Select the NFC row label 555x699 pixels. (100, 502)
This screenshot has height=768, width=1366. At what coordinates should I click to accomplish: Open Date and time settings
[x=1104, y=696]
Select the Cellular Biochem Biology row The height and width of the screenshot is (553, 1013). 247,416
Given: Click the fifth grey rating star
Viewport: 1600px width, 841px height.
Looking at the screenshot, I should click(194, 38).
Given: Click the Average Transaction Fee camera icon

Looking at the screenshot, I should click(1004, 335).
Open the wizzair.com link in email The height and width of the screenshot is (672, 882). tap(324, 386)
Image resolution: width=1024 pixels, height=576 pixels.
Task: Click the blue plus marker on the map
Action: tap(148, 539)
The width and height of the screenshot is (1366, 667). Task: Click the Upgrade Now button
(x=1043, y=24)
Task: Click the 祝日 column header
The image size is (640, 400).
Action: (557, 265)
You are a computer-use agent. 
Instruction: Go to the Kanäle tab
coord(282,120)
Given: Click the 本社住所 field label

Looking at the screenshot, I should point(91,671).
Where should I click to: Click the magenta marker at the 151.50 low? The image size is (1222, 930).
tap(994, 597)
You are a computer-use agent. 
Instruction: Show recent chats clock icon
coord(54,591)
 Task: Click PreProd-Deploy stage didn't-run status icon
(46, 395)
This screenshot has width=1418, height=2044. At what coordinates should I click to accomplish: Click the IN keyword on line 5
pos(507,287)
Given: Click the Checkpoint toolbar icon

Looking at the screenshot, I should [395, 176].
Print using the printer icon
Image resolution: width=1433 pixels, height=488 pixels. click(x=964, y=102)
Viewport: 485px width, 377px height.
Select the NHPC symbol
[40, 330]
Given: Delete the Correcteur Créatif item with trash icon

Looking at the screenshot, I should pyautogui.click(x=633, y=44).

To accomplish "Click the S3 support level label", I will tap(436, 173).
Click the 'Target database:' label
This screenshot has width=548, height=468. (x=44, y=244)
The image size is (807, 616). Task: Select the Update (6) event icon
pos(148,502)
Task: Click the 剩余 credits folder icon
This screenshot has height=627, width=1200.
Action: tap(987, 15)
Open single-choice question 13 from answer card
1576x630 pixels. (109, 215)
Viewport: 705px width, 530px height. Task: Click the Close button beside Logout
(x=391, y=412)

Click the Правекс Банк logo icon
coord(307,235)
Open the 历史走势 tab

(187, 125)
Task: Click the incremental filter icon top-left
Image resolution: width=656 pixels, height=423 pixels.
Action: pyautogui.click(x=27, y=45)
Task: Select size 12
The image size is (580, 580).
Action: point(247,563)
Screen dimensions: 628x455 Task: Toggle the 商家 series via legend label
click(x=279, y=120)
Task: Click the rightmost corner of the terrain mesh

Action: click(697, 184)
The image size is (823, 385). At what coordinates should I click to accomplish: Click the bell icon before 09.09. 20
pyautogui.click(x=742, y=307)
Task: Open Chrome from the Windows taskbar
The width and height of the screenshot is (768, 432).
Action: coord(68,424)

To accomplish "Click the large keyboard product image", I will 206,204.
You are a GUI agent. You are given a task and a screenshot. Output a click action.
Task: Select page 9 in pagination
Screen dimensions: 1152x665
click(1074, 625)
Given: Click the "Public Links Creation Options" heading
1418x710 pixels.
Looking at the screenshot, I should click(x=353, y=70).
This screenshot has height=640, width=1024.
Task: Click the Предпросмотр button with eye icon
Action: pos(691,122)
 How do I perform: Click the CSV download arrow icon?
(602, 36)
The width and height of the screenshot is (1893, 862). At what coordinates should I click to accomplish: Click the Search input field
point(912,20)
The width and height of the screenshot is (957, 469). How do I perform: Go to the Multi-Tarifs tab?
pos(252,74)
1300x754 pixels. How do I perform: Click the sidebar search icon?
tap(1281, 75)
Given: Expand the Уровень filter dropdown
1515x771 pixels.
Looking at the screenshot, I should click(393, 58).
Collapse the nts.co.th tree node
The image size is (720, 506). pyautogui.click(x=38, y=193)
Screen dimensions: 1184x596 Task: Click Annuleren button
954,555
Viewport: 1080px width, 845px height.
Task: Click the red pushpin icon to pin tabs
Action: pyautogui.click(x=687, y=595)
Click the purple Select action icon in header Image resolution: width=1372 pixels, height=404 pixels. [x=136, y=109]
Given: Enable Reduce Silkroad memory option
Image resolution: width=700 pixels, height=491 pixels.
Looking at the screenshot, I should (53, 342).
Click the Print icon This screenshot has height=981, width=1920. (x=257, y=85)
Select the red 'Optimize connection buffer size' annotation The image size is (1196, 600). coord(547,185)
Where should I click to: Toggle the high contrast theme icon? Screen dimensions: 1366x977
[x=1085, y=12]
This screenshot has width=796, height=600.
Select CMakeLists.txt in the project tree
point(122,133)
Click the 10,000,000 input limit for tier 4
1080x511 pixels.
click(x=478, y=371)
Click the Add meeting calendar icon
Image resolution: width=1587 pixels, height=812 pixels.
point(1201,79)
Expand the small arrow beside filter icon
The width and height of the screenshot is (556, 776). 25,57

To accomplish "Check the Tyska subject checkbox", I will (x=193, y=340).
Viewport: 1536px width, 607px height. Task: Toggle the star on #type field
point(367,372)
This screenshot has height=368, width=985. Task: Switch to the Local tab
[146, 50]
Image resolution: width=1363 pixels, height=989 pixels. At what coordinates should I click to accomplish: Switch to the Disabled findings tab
◇ ◇ ◇ ◇
■ **Instructions to follow**
Transcribe the full set of records precisely.

■ **Response to the task**
Select the NFC row label 555x699 pixels. (100, 502)
This screenshot has height=768, width=1366. At what coordinates should I click to accomplish: Open Date and time settings
[x=1104, y=696]
Select the Cellular Biochem Biology row The height and width of the screenshot is (553, 1013). 247,416
Given: Click the fifth grey rating star
Viewport: 1600px width, 841px height.
Looking at the screenshot, I should click(194, 38).
Given: Click the Average Transaction Fee camera icon

Looking at the screenshot, I should click(1004, 335).
Open the wizzair.com link in email The height and width of the screenshot is (672, 882). tap(324, 386)
Image resolution: width=1024 pixels, height=576 pixels.
Task: Click the blue plus marker on the map
Action: tap(148, 539)
The width and height of the screenshot is (1366, 667). Task: Click the Upgrade Now button
(x=1043, y=24)
Task: Click the 祝日 column header
The image size is (640, 400).
Action: (557, 265)
You are a computer-use agent. 
Instruction: Go to the Kanäle tab
coord(282,120)
Given: Click the 本社住所 field label

Looking at the screenshot, I should point(91,671).
Where should I click to: Click the magenta marker at the 151.50 low? The image size is (1222, 930).
tap(994, 597)
You are a computer-use agent. 
Instruction: Show recent chats clock icon
coord(54,591)
 Task: Click PreProd-Deploy stage didn't-run status icon
(46, 395)
This screenshot has width=1418, height=2044. At what coordinates should I click to accomplish: Click the IN keyword on line 5
pos(507,287)
Given: Click the Checkpoint toolbar icon

Looking at the screenshot, I should [395, 176].
Print using the printer icon
Image resolution: width=1433 pixels, height=488 pixels. click(x=964, y=102)
Viewport: 485px width, 377px height.
Select the NHPC symbol
[40, 330]
Given: Delete the Correcteur Créatif item with trash icon

Looking at the screenshot, I should pyautogui.click(x=633, y=44).

To accomplish "Click the S3 support level label", I will tap(436, 173).
Click the 'Target database:' label
This screenshot has width=548, height=468. (x=44, y=244)
The image size is (807, 616). Task: Select the Update (6) event icon
pos(148,502)
Task: Click the 剩余 credits folder icon
This screenshot has height=627, width=1200.
Action: tap(987, 15)
Open single-choice question 13 from answer card
1576x630 pixels. (109, 215)
Viewport: 705px width, 530px height. Task: Click the Close button beside Logout
(x=391, y=412)

Click the Правекс Банк logo icon
coord(307,235)
Open the 历史走势 tab

(187, 125)
Task: Click the incremental filter icon top-left
Image resolution: width=656 pixels, height=423 pixels.
Action: pyautogui.click(x=27, y=45)
Task: Select size 12
The image size is (580, 580).
Action: point(247,563)
Screen dimensions: 628x455 Task: Toggle the 商家 series via legend label
click(x=279, y=120)
Task: Click the rightmost corner of the terrain mesh

Action: click(697, 184)
The image size is (823, 385). At what coordinates should I click to accomplish: Click the bell icon before 09.09. 20
pyautogui.click(x=742, y=307)
Task: Open Chrome from the Windows taskbar
The width and height of the screenshot is (768, 432).
Action: coord(68,424)

To accomplish "Click the large keyboard product image", I will 206,204.
You are a GUI agent. You are given a task and a screenshot. Output a click action.
Task: Select page 9 in pagination
Screen dimensions: 1152x665
click(1074, 625)
Given: Click the "Public Links Creation Options" heading
1418x710 pixels.
Looking at the screenshot, I should click(x=353, y=70).
This screenshot has height=640, width=1024.
Task: Click the Предпросмотр button with eye icon
Action: pos(691,122)
 How do I perform: Click the CSV download arrow icon?
(602, 36)
The width and height of the screenshot is (1893, 862). At what coordinates should I click to accomplish: Click the Search input field
point(912,20)
The width and height of the screenshot is (957, 469). How do I perform: Go to the Multi-Tarifs tab?
pos(252,74)
1300x754 pixels. How do I perform: Click the sidebar search icon?
tap(1281, 75)
Given: Expand the Уровень filter dropdown
1515x771 pixels.
Looking at the screenshot, I should click(393, 58).
Collapse the nts.co.th tree node
The image size is (720, 506). pyautogui.click(x=38, y=193)
Screen dimensions: 1184x596 Task: Click Annuleren button
954,555
Viewport: 1080px width, 845px height.
Task: Click the red pushpin icon to pin tabs
Action: pyautogui.click(x=687, y=595)
Click the purple Select action icon in header Image resolution: width=1372 pixels, height=404 pixels. [x=136, y=109]
Given: Enable Reduce Silkroad memory option
Image resolution: width=700 pixels, height=491 pixels.
Looking at the screenshot, I should (53, 342).
Click the Print icon This screenshot has height=981, width=1920. (x=257, y=85)
Select the red 'Optimize connection buffer size' annotation The image size is (1196, 600). coord(547,185)
Where should I click to: Toggle the high contrast theme icon? Screen dimensions: 1366x977
[x=1085, y=12]
This screenshot has width=796, height=600.
Select CMakeLists.txt in the project tree
point(122,133)
Click the 10,000,000 input limit for tier 4
1080x511 pixels.
click(x=478, y=371)
Click the Add meeting calendar icon
Image resolution: width=1587 pixels, height=812 pixels.
point(1201,79)
Expand the small arrow beside filter icon
The width and height of the screenshot is (556, 776). 25,57

To accomplish "Check the Tyska subject checkbox", I will (x=193, y=340).
Viewport: 1536px width, 607px height. Task: Toggle the star on #type field
point(367,372)
This screenshot has height=368, width=985. Task: Switch to the Local tab
[146, 50]
Image resolution: width=1363 pixels, height=989 pixels. At what coordinates should I click to accomplish: Switch to the Disabled findings tab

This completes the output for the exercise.